* Set exercise: Please format everything from the start of the items down to the line containing "This screenshot has width=640, height=883. tap(198, 154)" as a JSON list of strings, one string per line, with blank lines skipped and the pictures left out.
=== Input ===
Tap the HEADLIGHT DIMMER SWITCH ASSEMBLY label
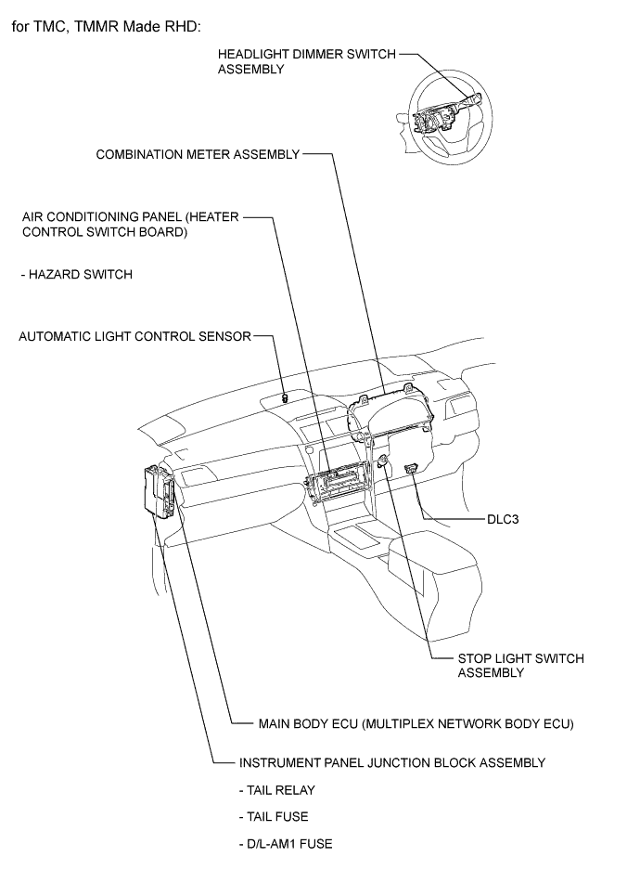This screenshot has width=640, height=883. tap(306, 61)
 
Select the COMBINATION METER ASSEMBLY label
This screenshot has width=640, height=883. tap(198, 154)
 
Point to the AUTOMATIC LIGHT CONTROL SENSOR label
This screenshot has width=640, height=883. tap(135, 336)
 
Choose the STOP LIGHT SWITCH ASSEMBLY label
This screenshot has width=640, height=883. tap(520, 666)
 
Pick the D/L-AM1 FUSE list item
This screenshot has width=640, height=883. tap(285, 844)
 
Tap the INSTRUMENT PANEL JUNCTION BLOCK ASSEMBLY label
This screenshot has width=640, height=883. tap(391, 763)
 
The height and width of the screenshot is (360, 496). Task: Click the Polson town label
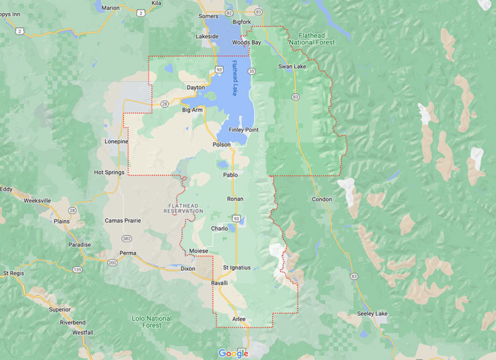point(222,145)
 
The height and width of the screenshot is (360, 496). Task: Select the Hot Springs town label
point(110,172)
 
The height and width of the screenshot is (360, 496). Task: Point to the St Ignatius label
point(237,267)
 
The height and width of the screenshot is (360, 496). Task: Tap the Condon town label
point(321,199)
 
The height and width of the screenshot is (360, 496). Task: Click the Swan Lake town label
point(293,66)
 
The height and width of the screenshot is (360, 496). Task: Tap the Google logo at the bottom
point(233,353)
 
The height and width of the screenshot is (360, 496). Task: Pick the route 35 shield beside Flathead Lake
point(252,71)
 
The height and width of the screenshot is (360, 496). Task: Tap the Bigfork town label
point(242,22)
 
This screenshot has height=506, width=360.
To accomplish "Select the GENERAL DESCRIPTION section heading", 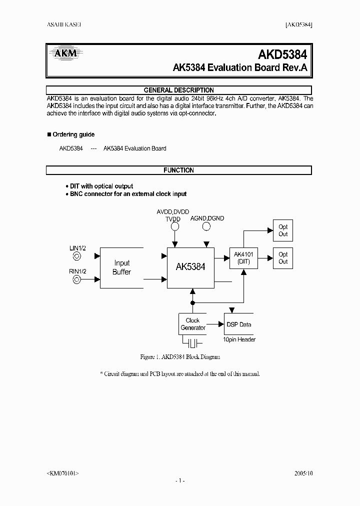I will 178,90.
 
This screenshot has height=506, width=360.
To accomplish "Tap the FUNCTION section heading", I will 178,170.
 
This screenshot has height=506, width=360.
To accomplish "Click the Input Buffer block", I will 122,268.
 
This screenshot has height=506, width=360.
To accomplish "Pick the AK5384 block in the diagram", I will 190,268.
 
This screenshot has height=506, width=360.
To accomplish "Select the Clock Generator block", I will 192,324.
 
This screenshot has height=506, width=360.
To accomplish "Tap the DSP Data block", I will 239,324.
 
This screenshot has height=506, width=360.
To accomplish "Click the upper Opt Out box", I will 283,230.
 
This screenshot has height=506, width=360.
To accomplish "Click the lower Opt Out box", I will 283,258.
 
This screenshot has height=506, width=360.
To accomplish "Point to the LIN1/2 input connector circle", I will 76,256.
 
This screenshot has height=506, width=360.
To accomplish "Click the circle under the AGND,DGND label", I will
===
* Expected answer:
[
  "Tap the HEADLIGHT DIMMER SWITCH ASSEMBLY label",
  "This screenshot has width=640, height=883. tap(306, 61)",
  "Select the COMBINATION METER ASSEMBLY label",
  "This screenshot has width=640, height=883. tap(198, 154)"
]